• _REQUEST_
Convert everything from the line containing "At what (x,y)" down to the line containing "What do you" into a numbered list, skipping blank lines. Leave the pictures out of your list.

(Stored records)
—————

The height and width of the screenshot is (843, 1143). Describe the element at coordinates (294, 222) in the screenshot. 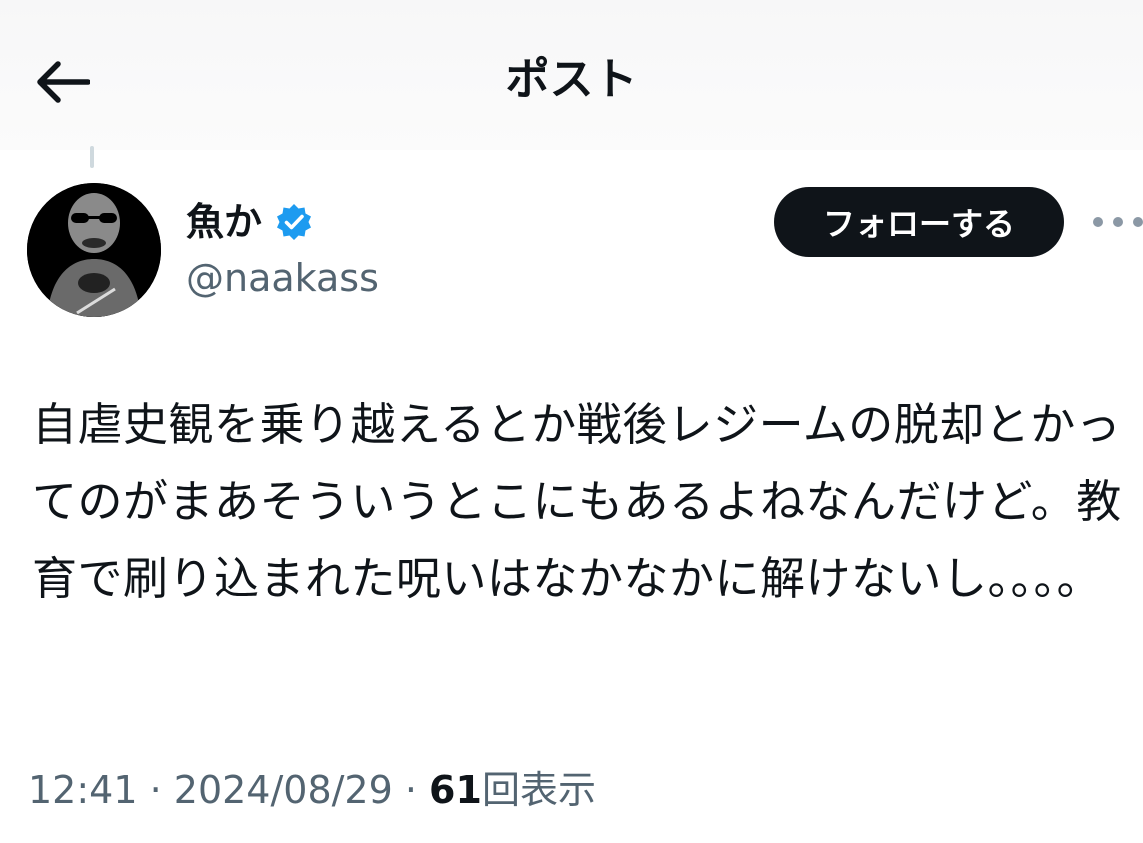

I see `verified-badge-icon` at that location.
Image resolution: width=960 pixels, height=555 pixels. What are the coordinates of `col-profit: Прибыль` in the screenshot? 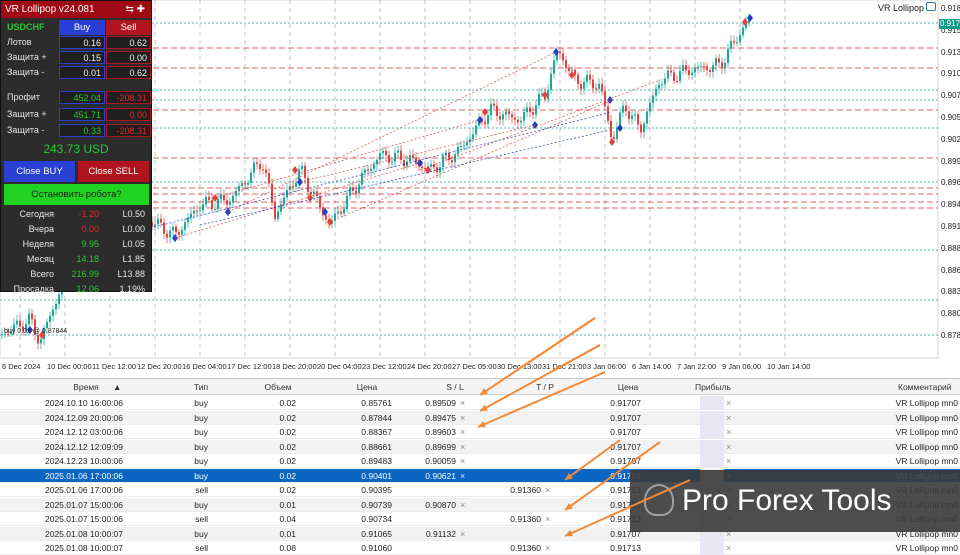 It's located at (713, 387).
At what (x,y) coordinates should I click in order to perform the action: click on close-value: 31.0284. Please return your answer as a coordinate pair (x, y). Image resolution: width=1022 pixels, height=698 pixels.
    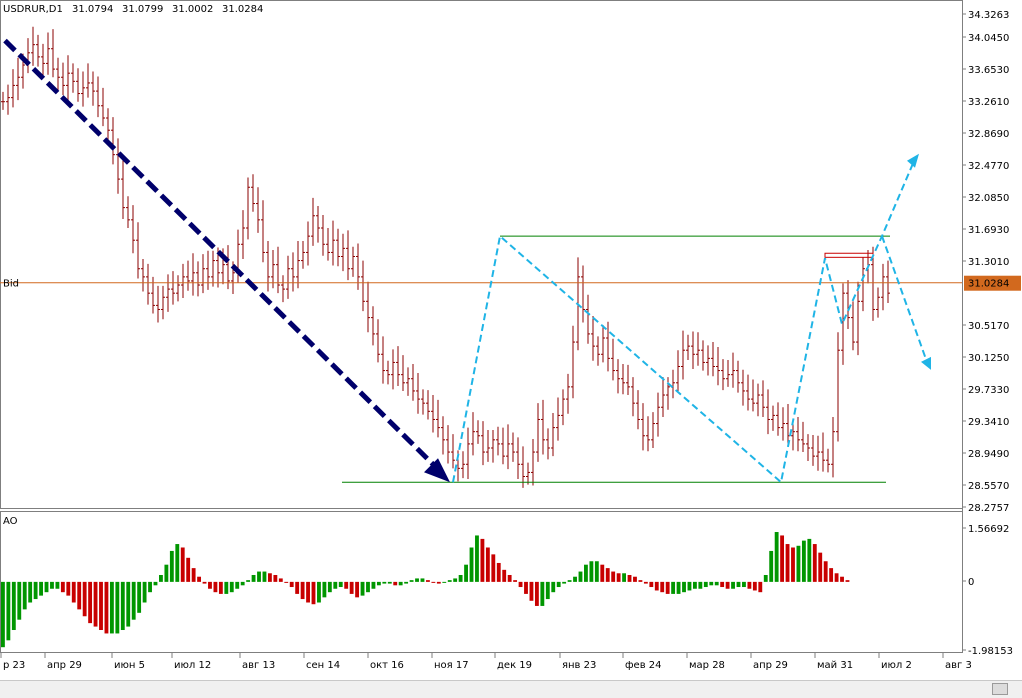
    Looking at the image, I should click on (242, 10).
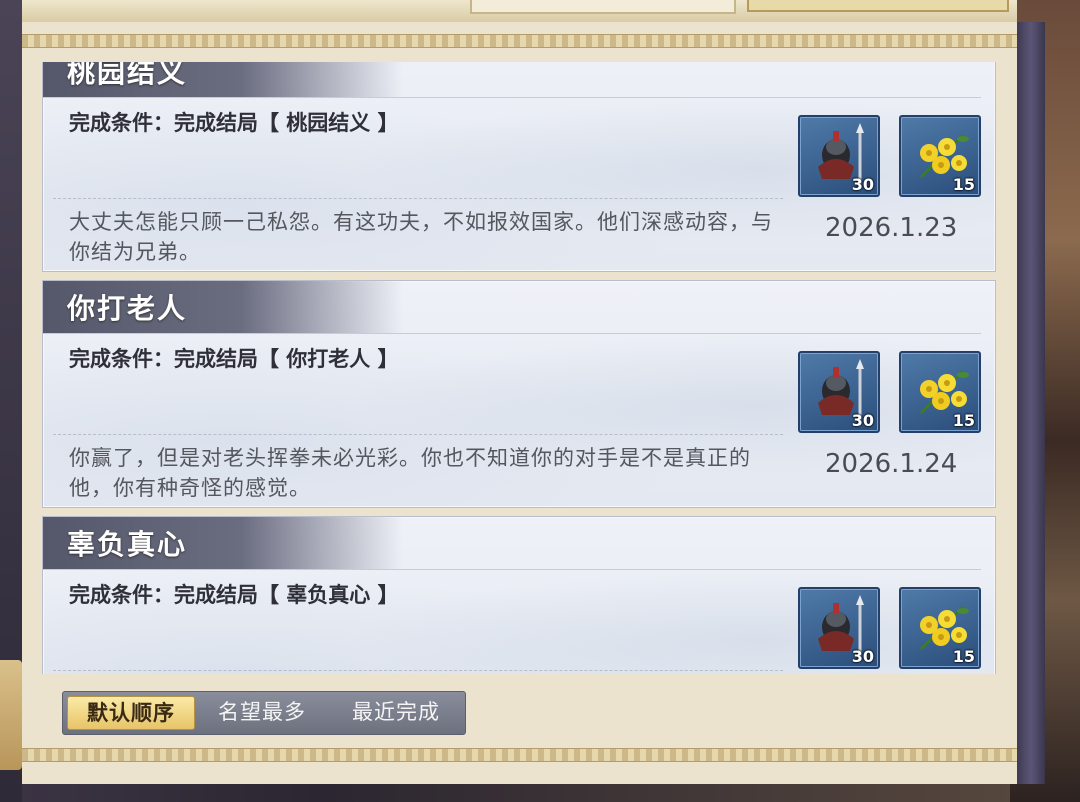  What do you see at coordinates (234, 359) in the screenshot?
I see `completion-condition: 完成条件：完成结局【 你打老人 】` at bounding box center [234, 359].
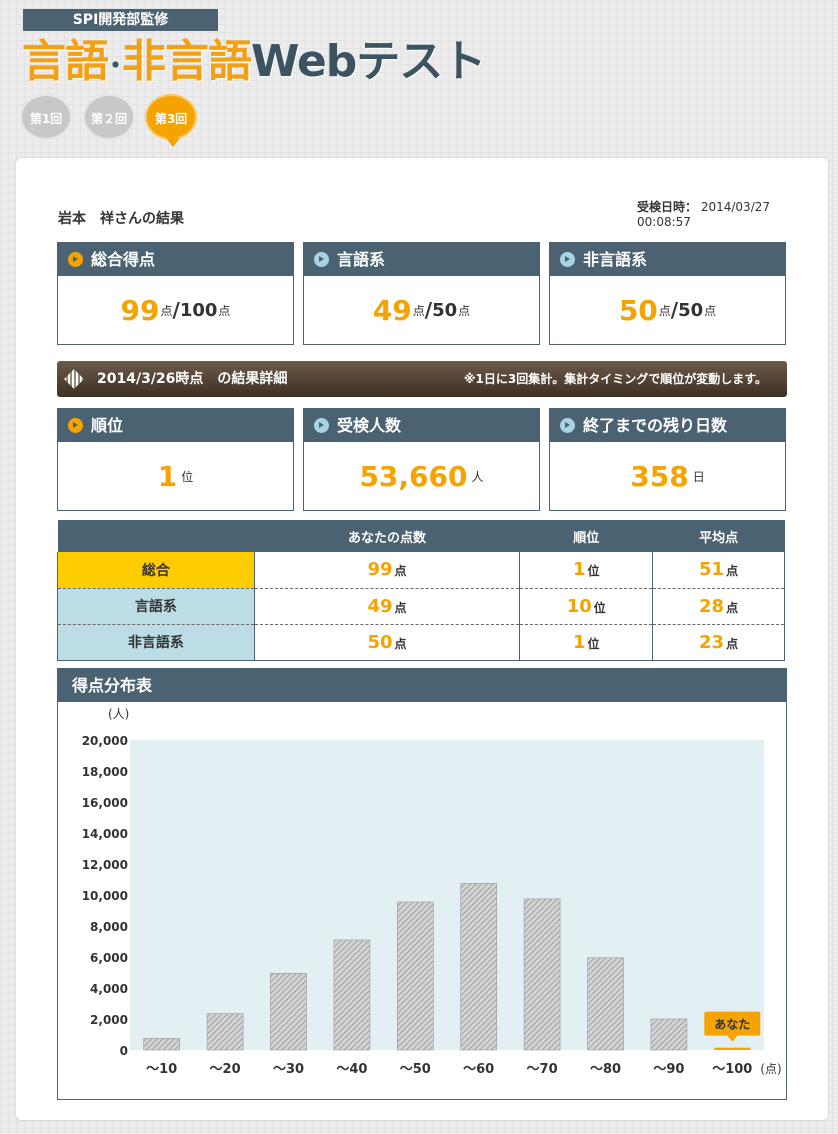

—————

• _ANSWER BELOW_
1. At what (x,y) coordinates should I click in order to perform the action: click on close-value: 31.0284. Please return your answer as a coordinate pair (x, y). Image resolution: width=1022 pixels, height=698 pixels.
2.     Looking at the image, I should click on (242, 10).
3.   What do you see at coordinates (234, 359) in the screenshot?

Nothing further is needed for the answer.